The hiring ratio of men v/s women in human resources (HR) has been historically higher and currently stands at a 40:60 ratio, in favour of women, says a recent report by Spectrum Talent Management, a one-stop solution for global-local human talent management.
In 2021, many talent acquisition professionals with organisations focussing on female candidates were hired.
Several factors, including focus on gender diversity, historical and prevailing trend, and perceived higher emotional quotient (EQ), have led more women applicants to HR roles than men. This has largely gone under the category where gender stereotypes have been applied to the field.

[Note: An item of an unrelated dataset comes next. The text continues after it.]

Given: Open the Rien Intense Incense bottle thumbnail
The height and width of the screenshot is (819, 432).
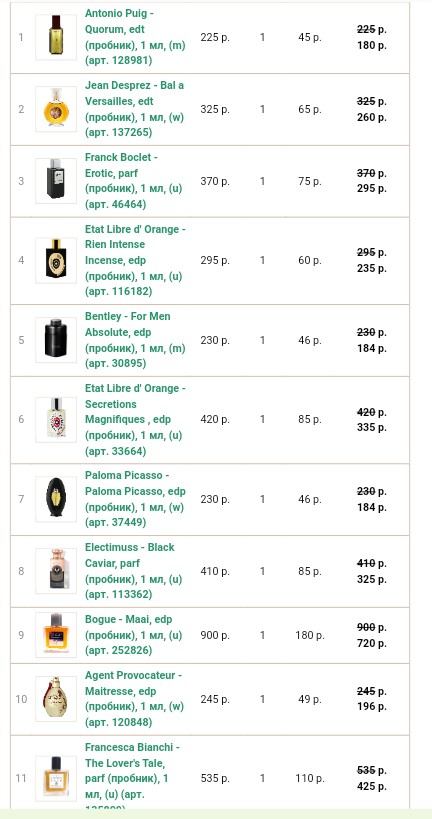Looking at the screenshot, I should pos(56,260).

Despite the fact that there is a rising emphasis on hiring women, India Inc. is not going overboard. The practice has been minimal, albeit, somewhat variable.
However, as organisations continue to focus on gender diversity, it adds to much higher numbers of women applying for varied HR roles across industries.
“HR has always been a female-dominated arena, with 60% of HR roles getting closed with women applicants. Even though HR hiring is not done with specific gender on the agenda, there is a push for gender diversity from top management that eventually works in favour of women HR professionals. For years, the number of women applicants is by default higher than men, and the exact reason for female dominance in the HR field may not be a single cause but rather an amalgamation of various business, psychological, societal, cultural factors,” says Sidharth Agarwal, director, Spectrum Talent Management.
More and more female employees are being recruited also to fill the gender diversity gap. This ratio is different in tier 2 and 3 cities where the prime businesses are manufacturing, and HR is usually plant based.
In plant-based setup the HR department usually has more men. Though, HR professionals need to be empathetic and good at multitasking, and women take this role naturally, which makes them a better fit for the HR function.